The danger of alcohol
Alcohol is toxic, and it is by means of the liver that we rid our bodies of it so that it does not do damage. The problem for a developing fetus in the womb is that its liver is not completely formed for quite some time so it doesn’t have the means to detoxify and metabolize alcohol fast enough. This leads to a build-up of alcohol in the blood and all manner of disturbances to the baby’s development, with the severity depending largely on the amount of alcohol consumed by the mother and the stage of the pregnancy. It is in the early stages that the infant would be most vulnerable.
There is a whole host of possible anomalies that can occur in a developing baby exposed to alcohol via its mother’s bloodstream, and they can be quite serious and include brain damage or incomplete brain development. This can lead to:
- learning difficulties
- poor memory
- inability to grasp instructions
- poor problem solving
- behavioral problems in a child as it gets older.
The white matter of the brain is especially sensitive at an early stage of the pregnancy. Six to nine weeks into the pregnancy is a high risk period for deformities to the face of a developing baby since this is the period during which the normal facial features are becoming formed.
Some of the typical features of a baby affected with fetal alcohol syndrome are:
- a small head
- small, narrow eyes
- thin upper lip
- a weak immune system
- hearing problems
- problems in the face or teeth
- kidney and heart defects
- liver damage
- cerebral palsy
- reduced growth rate
- hormonal disorders.
There may be just one or two, or several of these features present in a baby at birth, or they may only become apparent as time goes by and an abnormality is noticed.
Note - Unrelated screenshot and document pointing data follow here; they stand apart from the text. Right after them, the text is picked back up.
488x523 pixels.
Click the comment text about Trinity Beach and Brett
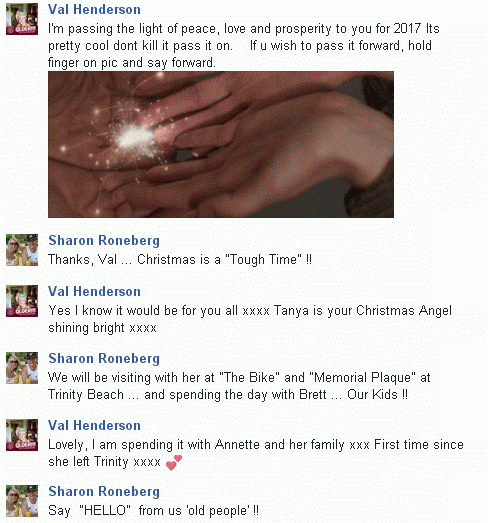click(x=239, y=386)
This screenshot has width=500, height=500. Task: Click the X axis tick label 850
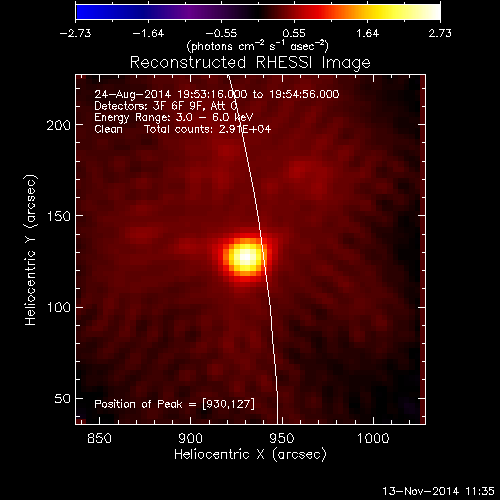click(x=99, y=438)
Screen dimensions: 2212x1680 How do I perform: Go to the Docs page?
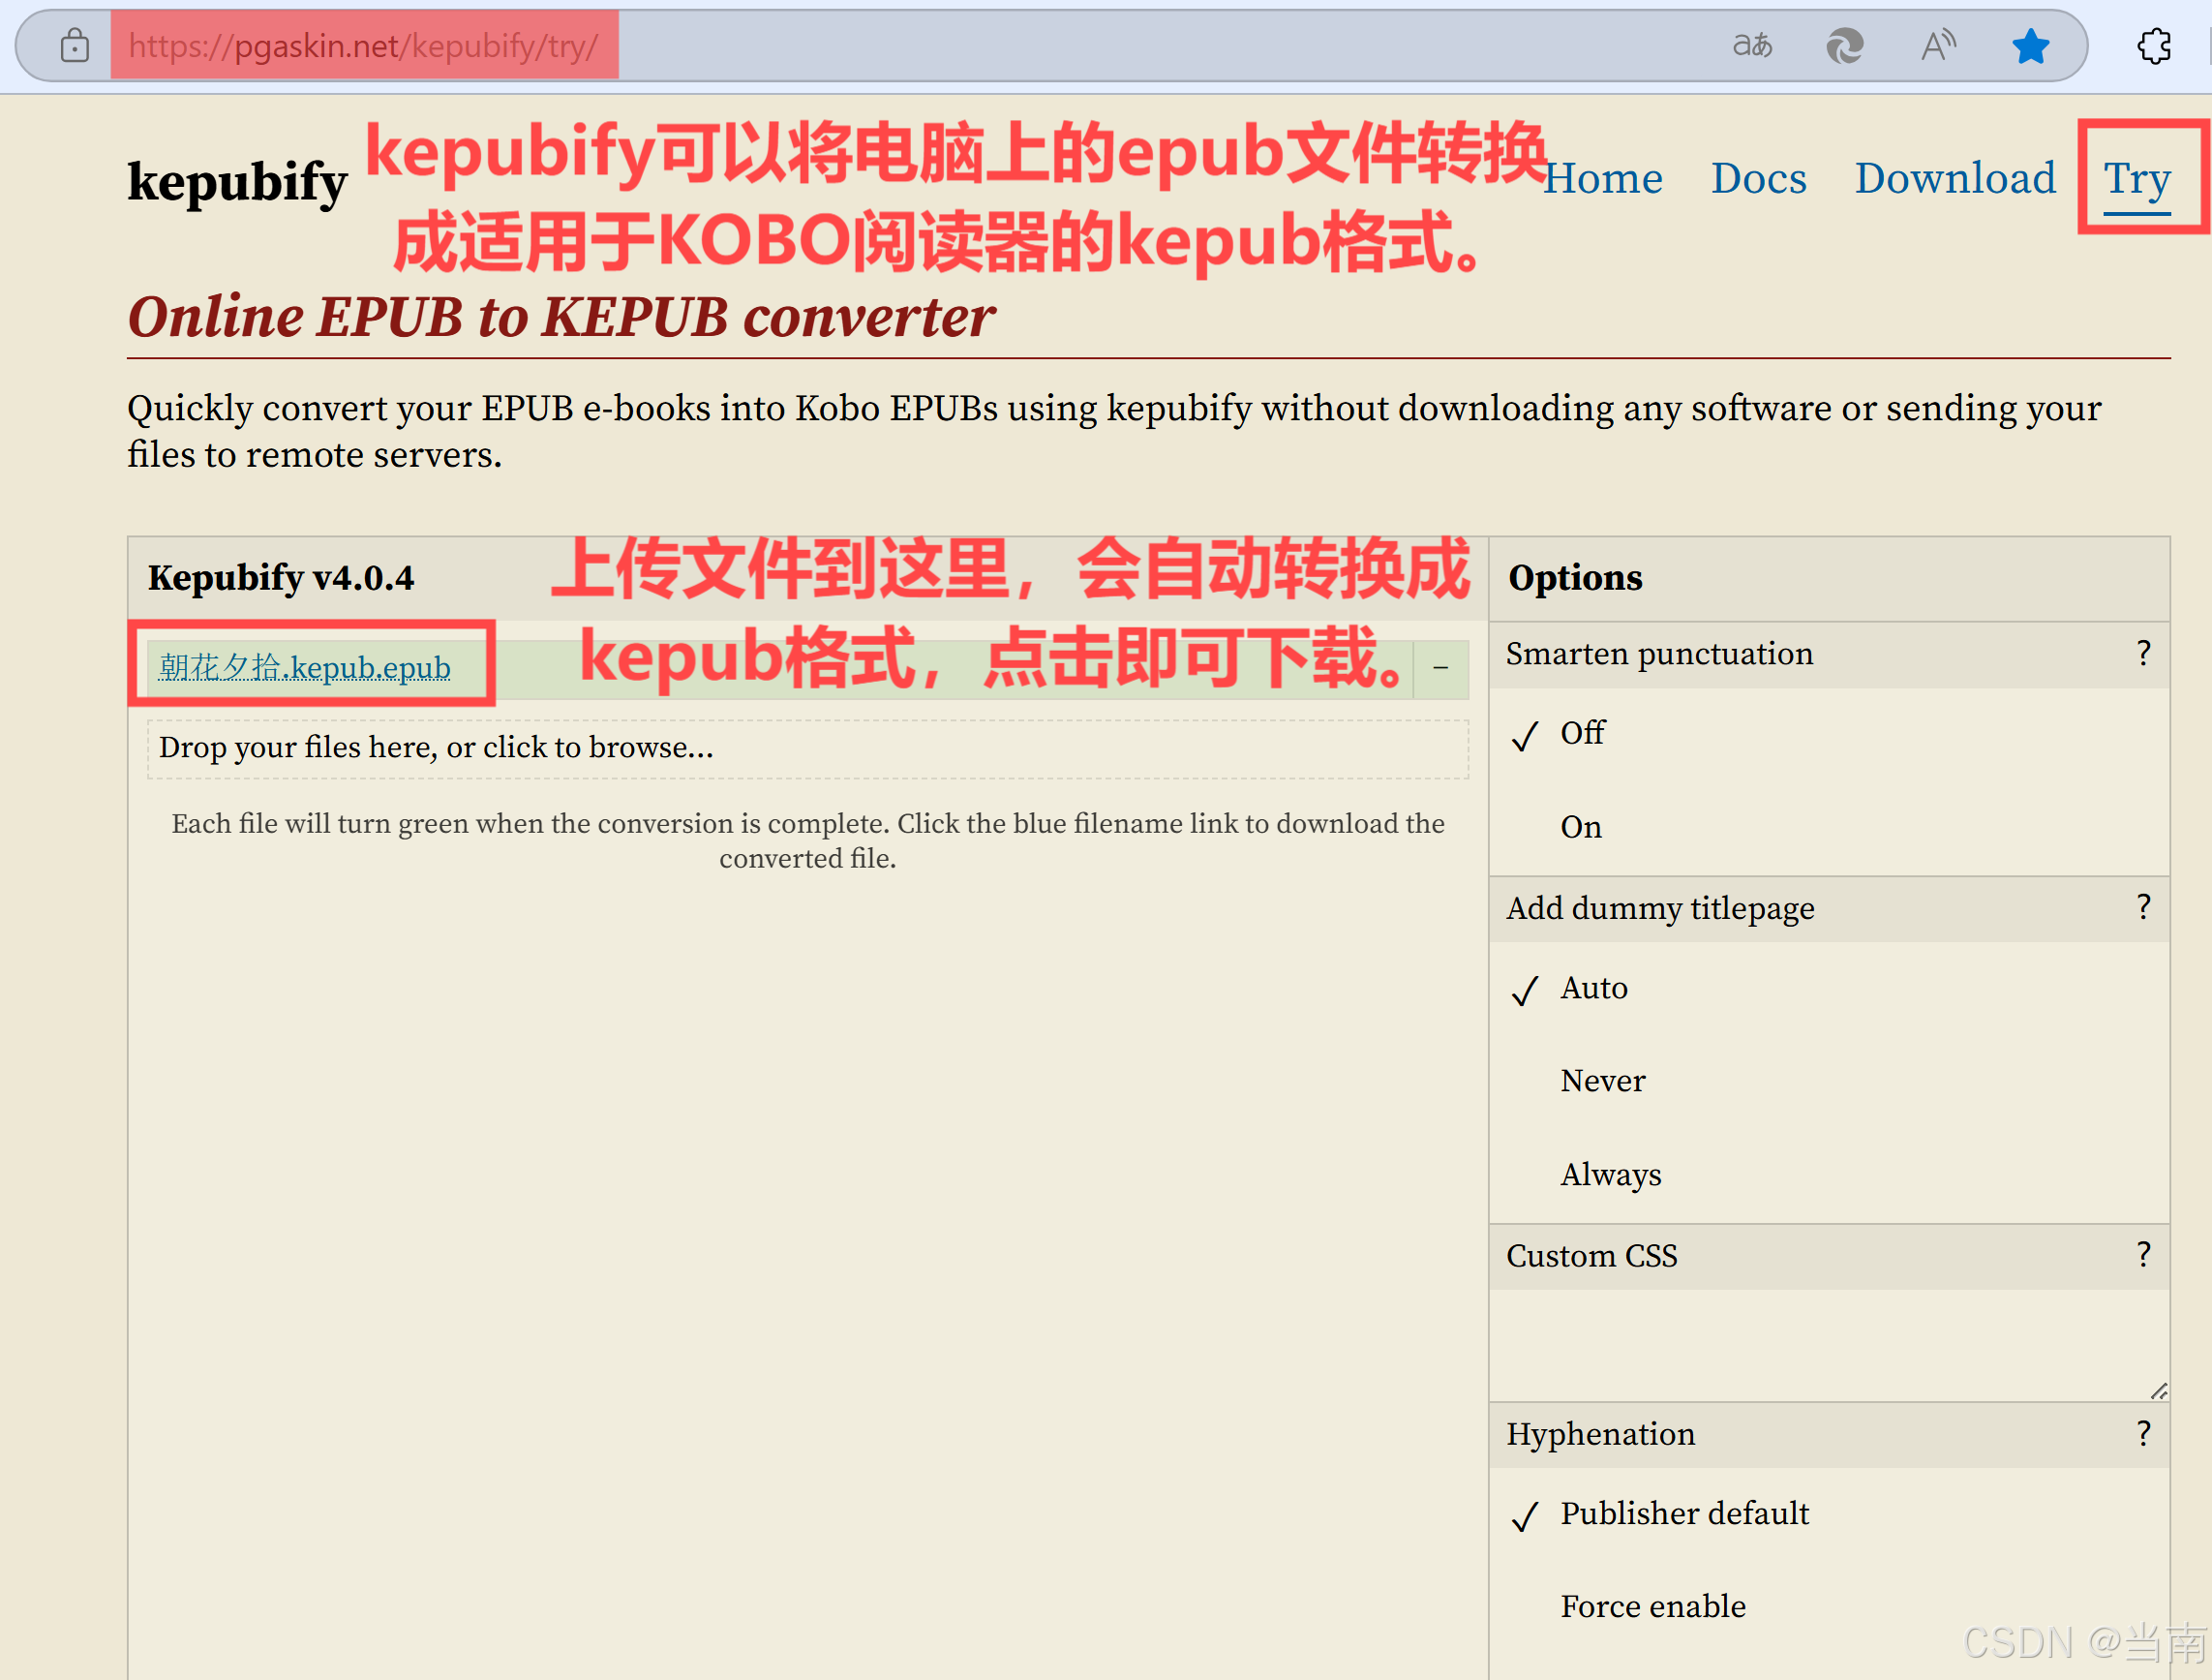click(1759, 178)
Poor hearing, for example is not able to be properly tested before a certain age.
Government advice is for women to avoid alcohol completely even if they are just thinking of getting pregnant because it’s just not worth the risk of miscarriage, stillbirth, premature birth, and low birth weight, or any of the many deformities or incapacities that can affect your baby as he or she grows. It is disturbing that, even in this enlightened age; fetal alcohol syndrome can affect one in every five hundred babies born in the Western world.
Children with FAS and FASD tend to be referred to community paediatricians for investigations and treatments as appropriate. These may include specific organ operations and general psychiatric and/or speech therapy.
It has to be stressed that there is no safe level of alcohol for a woman who is, or expects to be pregnant, to consume. Larger amounts of alcohol constitute a greater risk, and binge drinking is likely to be much more harmful than drinking a few glasses of wine.